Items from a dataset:
Content starts

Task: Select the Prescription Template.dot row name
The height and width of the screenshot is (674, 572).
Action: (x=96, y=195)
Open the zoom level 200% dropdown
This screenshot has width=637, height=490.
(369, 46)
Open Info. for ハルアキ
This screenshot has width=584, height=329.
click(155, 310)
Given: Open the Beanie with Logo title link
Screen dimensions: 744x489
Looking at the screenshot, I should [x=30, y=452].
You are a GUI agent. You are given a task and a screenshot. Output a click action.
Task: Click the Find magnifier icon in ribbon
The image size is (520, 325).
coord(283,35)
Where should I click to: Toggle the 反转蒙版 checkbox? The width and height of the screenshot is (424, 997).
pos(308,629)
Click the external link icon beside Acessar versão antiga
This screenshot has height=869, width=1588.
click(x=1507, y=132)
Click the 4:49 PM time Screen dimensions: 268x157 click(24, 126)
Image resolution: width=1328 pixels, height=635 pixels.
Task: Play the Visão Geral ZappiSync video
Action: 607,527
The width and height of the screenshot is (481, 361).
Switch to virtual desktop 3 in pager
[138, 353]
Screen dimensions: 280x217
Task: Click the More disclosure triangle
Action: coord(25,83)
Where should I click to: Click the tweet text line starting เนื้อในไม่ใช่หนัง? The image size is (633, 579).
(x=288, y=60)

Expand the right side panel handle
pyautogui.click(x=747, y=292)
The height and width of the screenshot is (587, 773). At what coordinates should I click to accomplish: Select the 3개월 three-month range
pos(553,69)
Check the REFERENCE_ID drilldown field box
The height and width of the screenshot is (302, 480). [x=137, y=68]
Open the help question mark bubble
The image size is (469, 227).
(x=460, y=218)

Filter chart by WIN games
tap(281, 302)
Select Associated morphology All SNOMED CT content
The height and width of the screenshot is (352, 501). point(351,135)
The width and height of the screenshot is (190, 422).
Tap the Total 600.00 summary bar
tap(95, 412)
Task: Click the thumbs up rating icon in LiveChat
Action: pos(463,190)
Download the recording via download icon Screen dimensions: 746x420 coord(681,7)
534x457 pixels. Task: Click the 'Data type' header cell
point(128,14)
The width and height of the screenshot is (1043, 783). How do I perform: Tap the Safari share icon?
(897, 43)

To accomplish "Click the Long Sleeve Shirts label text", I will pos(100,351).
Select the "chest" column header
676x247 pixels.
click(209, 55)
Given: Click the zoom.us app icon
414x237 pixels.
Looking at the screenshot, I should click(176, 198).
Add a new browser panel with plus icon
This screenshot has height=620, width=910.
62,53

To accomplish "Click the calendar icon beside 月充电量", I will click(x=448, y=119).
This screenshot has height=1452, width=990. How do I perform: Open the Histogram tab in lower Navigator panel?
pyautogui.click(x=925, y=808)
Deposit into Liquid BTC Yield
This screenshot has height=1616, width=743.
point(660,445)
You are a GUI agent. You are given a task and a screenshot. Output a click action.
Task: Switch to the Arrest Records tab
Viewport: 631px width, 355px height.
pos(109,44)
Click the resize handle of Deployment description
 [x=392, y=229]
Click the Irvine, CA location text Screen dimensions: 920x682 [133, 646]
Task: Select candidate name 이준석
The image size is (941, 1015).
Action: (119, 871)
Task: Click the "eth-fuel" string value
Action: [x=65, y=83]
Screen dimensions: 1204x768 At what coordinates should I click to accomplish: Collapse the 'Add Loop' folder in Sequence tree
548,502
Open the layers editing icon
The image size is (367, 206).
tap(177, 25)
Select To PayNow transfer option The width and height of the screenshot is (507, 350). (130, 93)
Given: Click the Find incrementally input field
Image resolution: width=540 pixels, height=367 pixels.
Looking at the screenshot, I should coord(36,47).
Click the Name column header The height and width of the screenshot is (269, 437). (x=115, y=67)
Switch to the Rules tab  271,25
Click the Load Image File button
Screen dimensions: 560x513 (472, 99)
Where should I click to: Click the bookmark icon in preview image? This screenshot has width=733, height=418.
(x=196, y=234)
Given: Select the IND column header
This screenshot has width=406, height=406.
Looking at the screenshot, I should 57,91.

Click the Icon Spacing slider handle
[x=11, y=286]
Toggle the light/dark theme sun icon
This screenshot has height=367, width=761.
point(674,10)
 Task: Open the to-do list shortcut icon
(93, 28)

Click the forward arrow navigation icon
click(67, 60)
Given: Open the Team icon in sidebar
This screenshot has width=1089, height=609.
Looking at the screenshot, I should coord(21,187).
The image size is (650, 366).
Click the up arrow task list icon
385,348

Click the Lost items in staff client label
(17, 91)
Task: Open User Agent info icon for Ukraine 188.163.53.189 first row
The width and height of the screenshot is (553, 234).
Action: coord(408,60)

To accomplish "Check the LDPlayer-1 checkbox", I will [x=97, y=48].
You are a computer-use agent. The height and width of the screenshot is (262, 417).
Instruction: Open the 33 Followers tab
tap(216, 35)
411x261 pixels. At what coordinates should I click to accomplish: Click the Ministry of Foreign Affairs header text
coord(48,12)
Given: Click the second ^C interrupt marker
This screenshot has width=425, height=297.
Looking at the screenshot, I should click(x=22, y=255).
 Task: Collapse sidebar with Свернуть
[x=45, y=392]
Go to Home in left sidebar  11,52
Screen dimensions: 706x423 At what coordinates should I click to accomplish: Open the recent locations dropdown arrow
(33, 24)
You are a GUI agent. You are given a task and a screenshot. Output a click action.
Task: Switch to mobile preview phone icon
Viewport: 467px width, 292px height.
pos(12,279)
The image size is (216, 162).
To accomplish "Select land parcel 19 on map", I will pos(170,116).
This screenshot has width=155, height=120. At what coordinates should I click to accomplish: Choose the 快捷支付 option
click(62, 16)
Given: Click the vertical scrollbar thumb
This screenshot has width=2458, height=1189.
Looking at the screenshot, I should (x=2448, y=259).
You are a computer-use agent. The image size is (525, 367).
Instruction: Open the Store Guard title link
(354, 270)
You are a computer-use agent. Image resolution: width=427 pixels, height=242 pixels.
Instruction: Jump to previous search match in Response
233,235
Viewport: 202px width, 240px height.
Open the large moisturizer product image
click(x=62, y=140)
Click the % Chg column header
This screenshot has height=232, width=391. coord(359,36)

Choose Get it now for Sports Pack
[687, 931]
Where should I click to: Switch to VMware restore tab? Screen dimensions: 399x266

Content ends

[What is needed]
Exactly the lines from the one containing "Given: Click the second ^C interrupt marker" through the final line of the records above are needed, copied word for word.

[Result below]
Given: Click the second ^C interrupt marker
This screenshot has width=425, height=297.
Looking at the screenshot, I should click(x=22, y=255).
 Task: Collapse sidebar with Свернуть
[x=45, y=392]
Go to Home in left sidebar  11,52
Screen dimensions: 706x423 At what coordinates should I click to accomplish: Open the recent locations dropdown arrow
(33, 24)
You are a GUI agent. You are given a task and a screenshot. Output a click action.
Task: Switch to mobile preview phone icon
Viewport: 467px width, 292px height.
pos(12,279)
The image size is (216, 162).
To accomplish "Select land parcel 19 on map", I will pos(170,116).
This screenshot has width=155, height=120. At what coordinates should I click to accomplish: Choose the 快捷支付 option
click(62, 16)
Given: Click the vertical scrollbar thumb
This screenshot has width=2458, height=1189.
Looking at the screenshot, I should (x=2448, y=259).
You are a computer-use agent. The image size is (525, 367).
Instruction: Open the Store Guard title link
(354, 270)
You are a computer-use agent. Image resolution: width=427 pixels, height=242 pixels.
Instruction: Jump to previous search match in Response
233,235
Viewport: 202px width, 240px height.
Open the large moisturizer product image
click(x=62, y=140)
Click the % Chg column header
This screenshot has height=232, width=391. coord(359,36)

Choose Get it now for Sports Pack
[687, 931]
Where should I click to: Switch to VMware restore tab? Screen dimensions: 399x266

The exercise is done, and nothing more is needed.